For much of the first half there is very little to distinguish Sarai from Diski's previous wounded heroines. When Sarai is eight, her stepmother dies in childbirth along with her sister, who is stillborn. Instead of memories she has "gaps", and instead of emotions she is engulfed by "dark thoughts".

At this point, the reader could be forgiven for wondering why the novel, although pleasurably written, is subtitled a comedy. But the self-satisfied interventions of the jealous God-narrator offer light relief.
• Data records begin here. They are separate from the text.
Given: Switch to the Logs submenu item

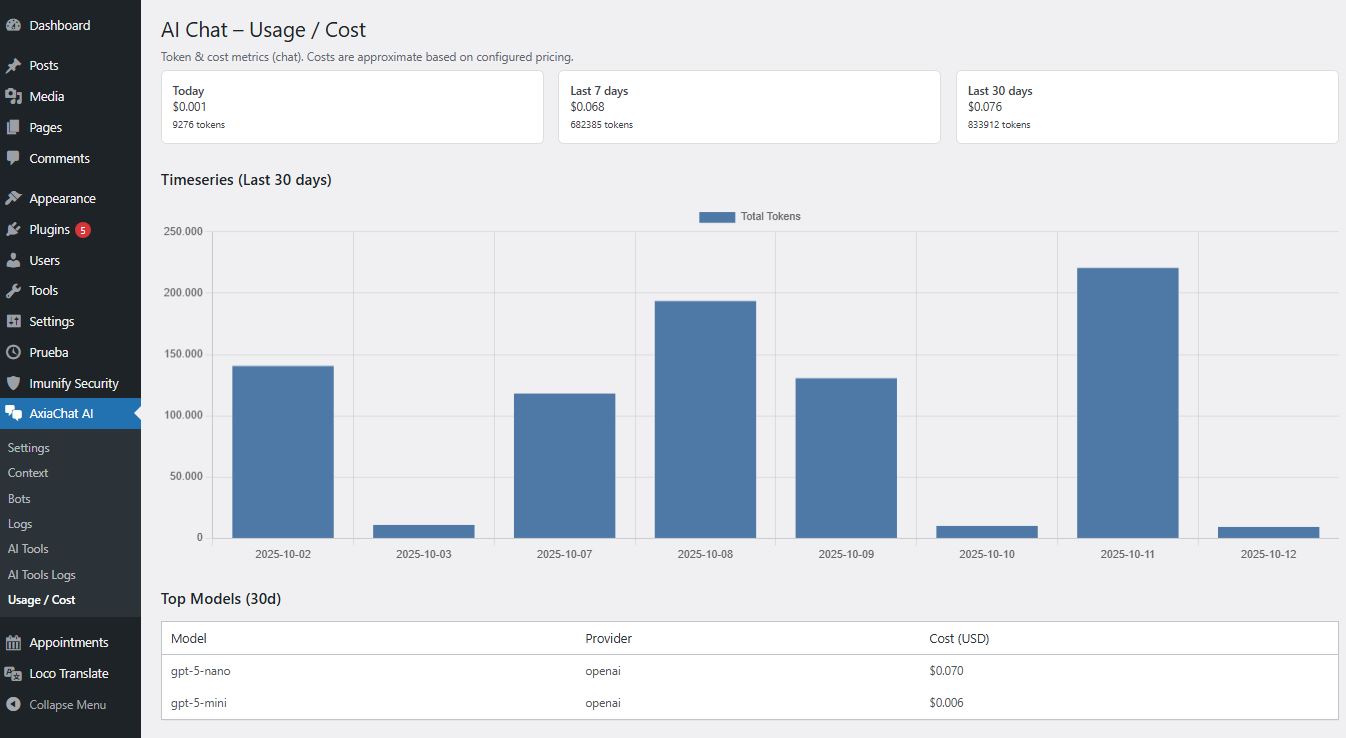Looking at the screenshot, I should point(20,523).
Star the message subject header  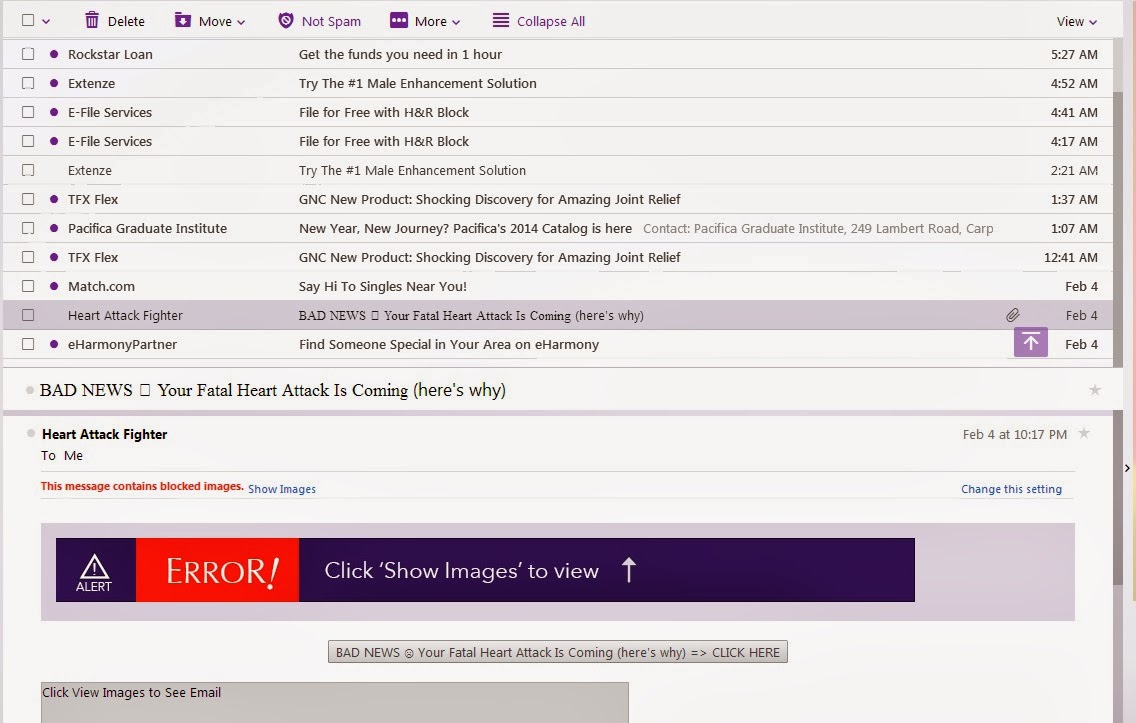(1095, 390)
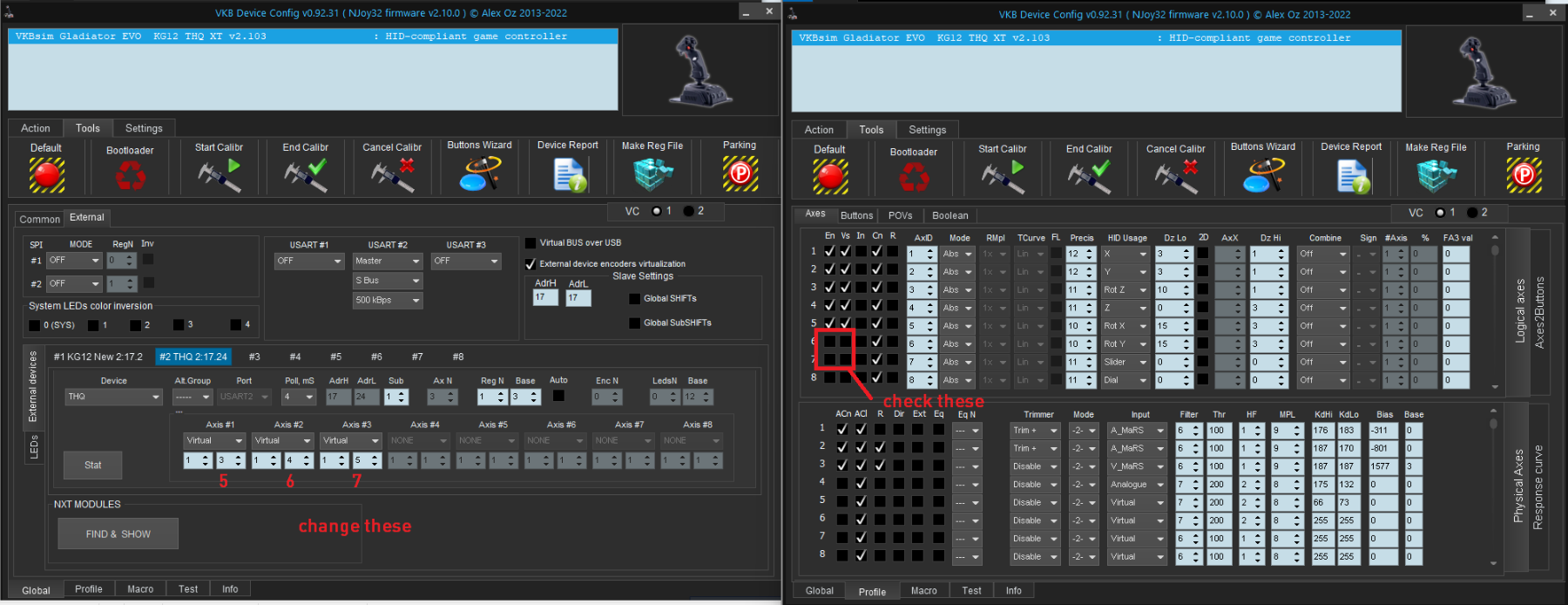Screen dimensions: 1568x605
Task: Open the Device THQ dropdown
Action: (114, 397)
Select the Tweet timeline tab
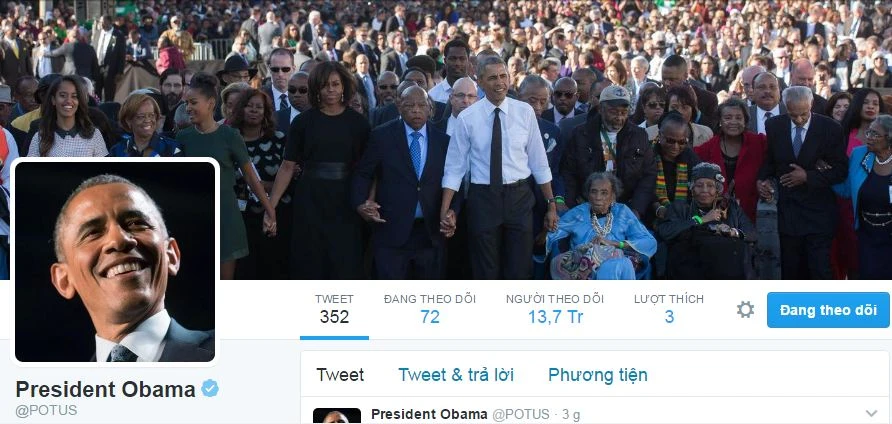Viewport: 892px width, 424px height. tap(340, 375)
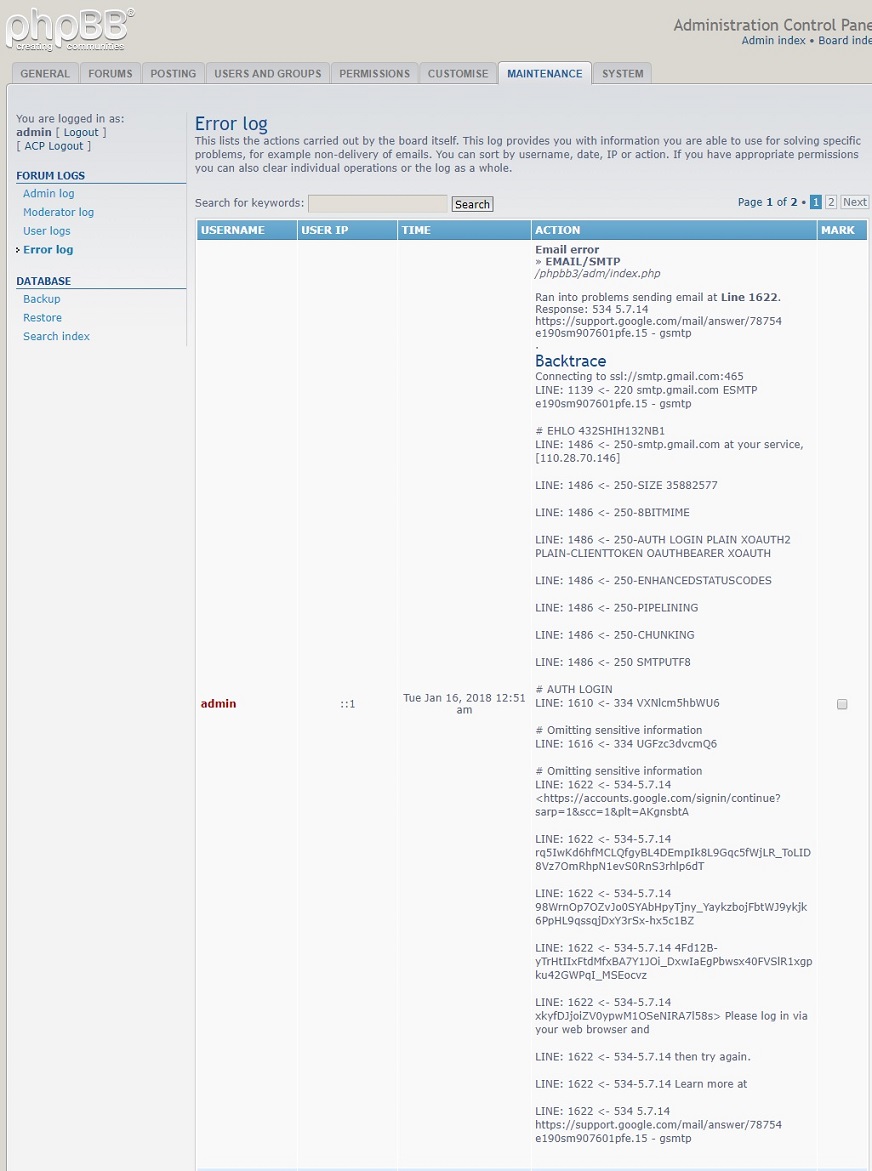
Task: Open the database Backup page
Action: [42, 299]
Diski has always understood profoundly both physical and mental anguish, and the ways in which the most perverted relationships somehow seem to work. Only Human is particularly good on Sarai's quasi-incestuous marriage to Abram. The transformation of Abram from sibling to husband is shrewdly handled, and the marriage shockingly normalised.

As Sarai matures, she fears that her "loving connections were human-made consolations" for emptiness. But, while she is able to live without the gods, Abram turns into a despairing existentialist. She regards his worship of an all-powerful creator as nothing short of madness. The second half of the book cleverly sets up a lover's troika between Abraham, God and Sarah.

Although Diski sticks closely to the biblical story - which is strange enough - she is rightly driven by the logic of her imagination. The abiding problem is that the Bible needs to be read in its own terms. By filling in the silences in Genesis, all Diski can do in the end is turn a weirdly compelling story into a modern morality tale.